This page gives a brief overview of the DialogOS project architecture. This is the project dependency graph, excluding external dependencies:

The Diamant project contains the DialogOS main class as well as the application’s user interface.

For historical reasons, the speech recognition and synthesis components are DialogOS plugins that depend on the Diamant package.

The “Client” paradigm exists for historical reasons as well. It encapsulates the connection of Java code with the native speech recognition and synthesis software and is not needed anymore as these components are pure Java in the open source version of DialogOS.

Make your own Plugin

The DialogOS plugin architecture uses the Java ServiceLoader mechanism. The closed source version of DialogOS implemented its own custom plugin system (which was very similar to ServiceLoader) because ServiceLoader wasn’t introduced until Java 6. We exchanged the custom system with Java’s implementation to benefit from its stability and in order to remove custom classes that dealt with loading of .jar files. The previous system’s functionality of loading encrypted .jars is not needed anymore in the open source version of DialogOS.

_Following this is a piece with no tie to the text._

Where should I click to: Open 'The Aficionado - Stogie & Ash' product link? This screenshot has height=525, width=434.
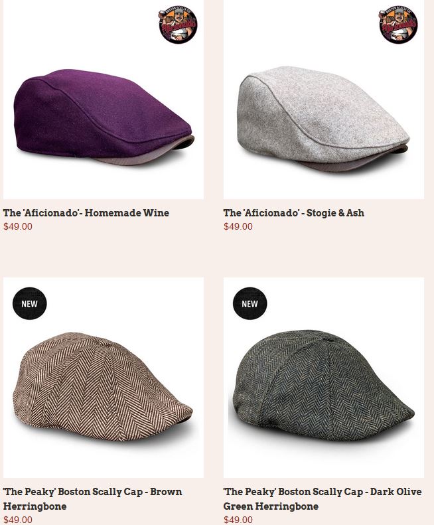294,213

Plugins need to implement the com.clt.dialogos.plugin.Plugin interface and place a provider-configuration file with the same name in their META-INF/services resources directory.

A basic plugin that is built with Gradle has the following structure:

myplugin/
  src/main/
    java/...
      MyPlugin.java
    resources/META-INF/services/
      com.clt.dialogos.plugin.Plugin
  build.gradle

To be loaded as a plugin, these requirements have to be met:

  • The MyPlugin class implements the Plugin interface.
  • MyPlugin needs a zero-argument constructor that will be called when loading the plugin.
  • The provider-configuration file contains the fully qualified class name of the MyPlugin class.
  • The plugin .jar is in the classpath when launching DialogOS

Any costly setup (like starting a text-to-speech server) should take place in the initialize() method which is called immediately by the plugin loader. Do not perform costly operations upon loading the class to ensure that the program is responsive at all times. Static resources should be initialized as lazy-loaded singletons.

The terminate() method is called on all loaded plugins when DialogOS quits. Perform any teardown or cleanup operations in your implementation of this method.

All plugins have to provide an identifier, name, icon, version number as well as a non-null settings screen. Empty default implementations are provided for the initialize() and terminate() methods of the Plugin interface.